Concerns need a trajectory not better documentation. Relay moves a concern from the moment a patient speaks, through triage and treatment, to documented closure.
01 CAPTURE

This screen exists to move words from memory into the system fast.
See AI Explorations

02 CLASSIFY

Three levels of concerns: comfort, non-urgent clinical, urgent to keep classification fast.
See AI Explorations

The nurse makes a clinical judgment. The system handles routing, ownership, notifications, and deadlines.
| Design Decision: This avoids two common failures: over-documenting simple issues and vague escalation when urgency is real.
03 ESCALATE (NURSE TO DOCTOR)

Doctors aren't at the bedside.

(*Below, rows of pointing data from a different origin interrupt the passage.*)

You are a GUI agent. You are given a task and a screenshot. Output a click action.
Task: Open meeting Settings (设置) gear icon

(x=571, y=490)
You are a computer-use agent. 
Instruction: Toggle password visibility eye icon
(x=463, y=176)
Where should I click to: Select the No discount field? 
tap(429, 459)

They need context fast. The nurse's note enables a decision. If they can't act, ownership transfers automatically, no concern gets stuck.



Both see the same patient. Both stay in sync.

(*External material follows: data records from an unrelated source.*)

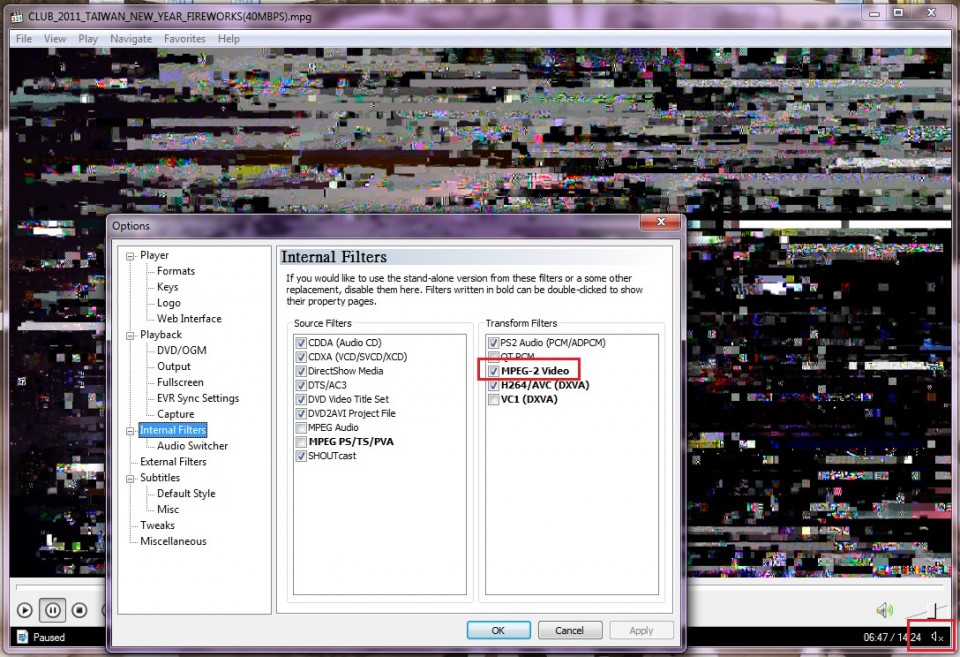Stop playback with the Stop button
The height and width of the screenshot is (657, 960).
(80, 610)
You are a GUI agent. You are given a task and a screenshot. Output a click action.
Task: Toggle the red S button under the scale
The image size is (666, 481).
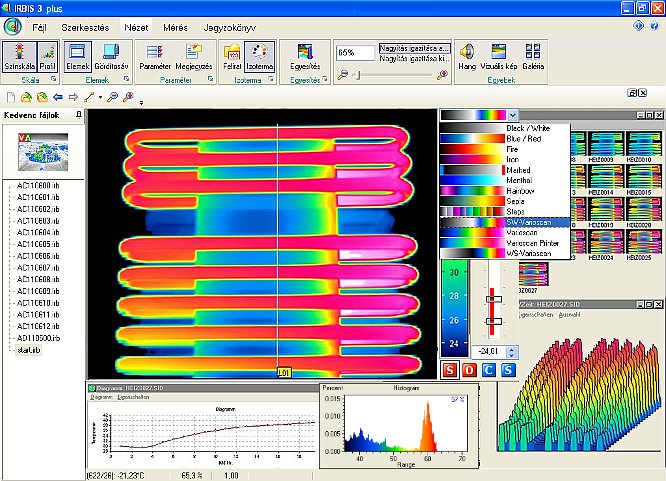(x=450, y=372)

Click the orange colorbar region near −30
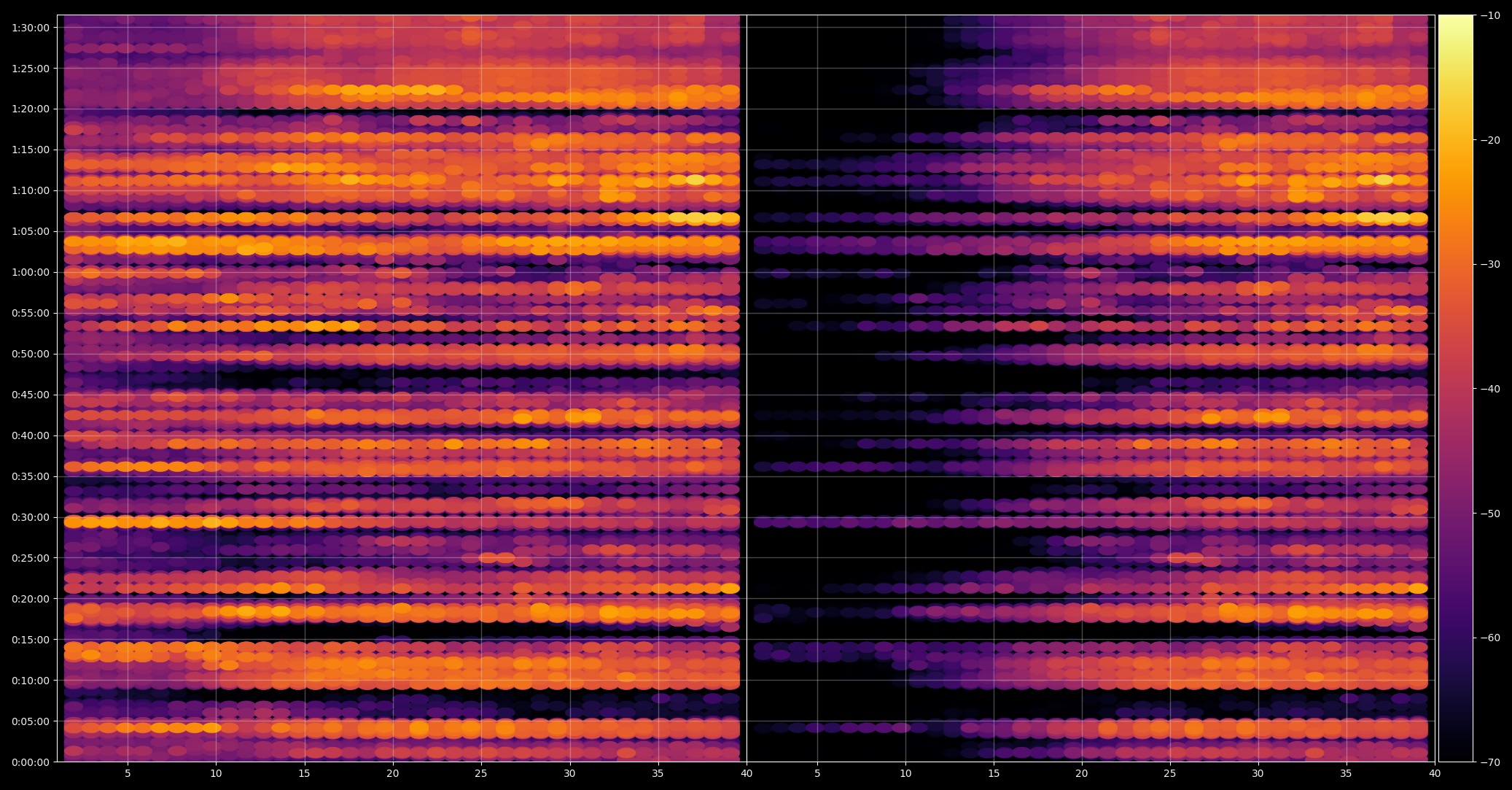[1455, 264]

During an emergency, the nurse's hands are busy. A single status selector (Stabilizing → Responding → Not Responding → Stable) takes one tap. The doctor sees it instantly.
04 CLOSE

→ Doctor sees the nurse's note upfront
→ Can request more info before accepting
→ Approves the request & closes the concern

In nephrology clinics, nurses can't independently close high-severity concerns, it's a regulatory and liability requirement. But we don't want concerns floating by. The nurse does the documentation work, the doctor just reviews and approves. This creates accountability & quick resolution.
DOCTOR FEEDBACK
"The tool must reduce mental load in the moment and feel “native” to clinic workflow, not like extra admin"
Demo: I got the chance to present my solution to Kelly Chen, Nephrology Clinic Practitioner Stanford Health Care in a meeting of 80 cohort members. This is the feedback I received.
PRE-VALIDATION
Simulated walkthroughs before real clinic testing.
I used a synthetic research process to pre-validate the concept to reduce risk before a live pilot.
01- Walked 6 scenarios through 4 roles
Each scenario imposed a real constraint: peak-hour capture, escalation with the RN absent, ambiguous symptom urgency, shift-change handoff, reassignments, and recurrent concerns.

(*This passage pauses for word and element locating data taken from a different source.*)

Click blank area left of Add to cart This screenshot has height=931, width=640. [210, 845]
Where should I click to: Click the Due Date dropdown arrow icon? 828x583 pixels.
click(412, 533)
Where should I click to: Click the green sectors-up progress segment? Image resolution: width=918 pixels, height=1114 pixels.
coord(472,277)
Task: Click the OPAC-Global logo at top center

02- The workflow kept breaking in the same place
The decision tree outlines the actions each person needs to do. But across multiple scenarios, one role had no way to see whether any of it was actually happening.
03- The charge nurse was accountable, but blind
She manages the floor, reassigns staff, and triages priorities. But she had no view of which concerns were captured, which were stuck in escalation, and which were missed entirely.

Charge Nurse (CN)
| Owns the floor, but can't see what's happening on it
Knows staffing levels, shift timeline, escalation status
Acts in the full 8-hour shift window
Can't assess patients or be at every station
04- That gap became the dashboard
The charge nurse needed a real-time view of what was happening across her floor, concern status, ownership, documentation gaps, and escalation state at every station.

PROJECTED IMPACT
These outcomes guided every design decision and would be the first metrics I'd track in a pilot.
If concerns aren't captured, nothing
else matters.
Captured but unowned = still lost.
This closes the accountability gap.
Owned but delayed = trust erodes. Response time matters.
Concerns span shifts.
Concern history needs to travel.
REFLECTIONS
Failures & Learnings from Designing for Healthcare

Principles I've added to my toolkit:
Designing for reliability is different from designing for the ideal behaviour.
AI is most valuable when it reduces friction not for making decisions.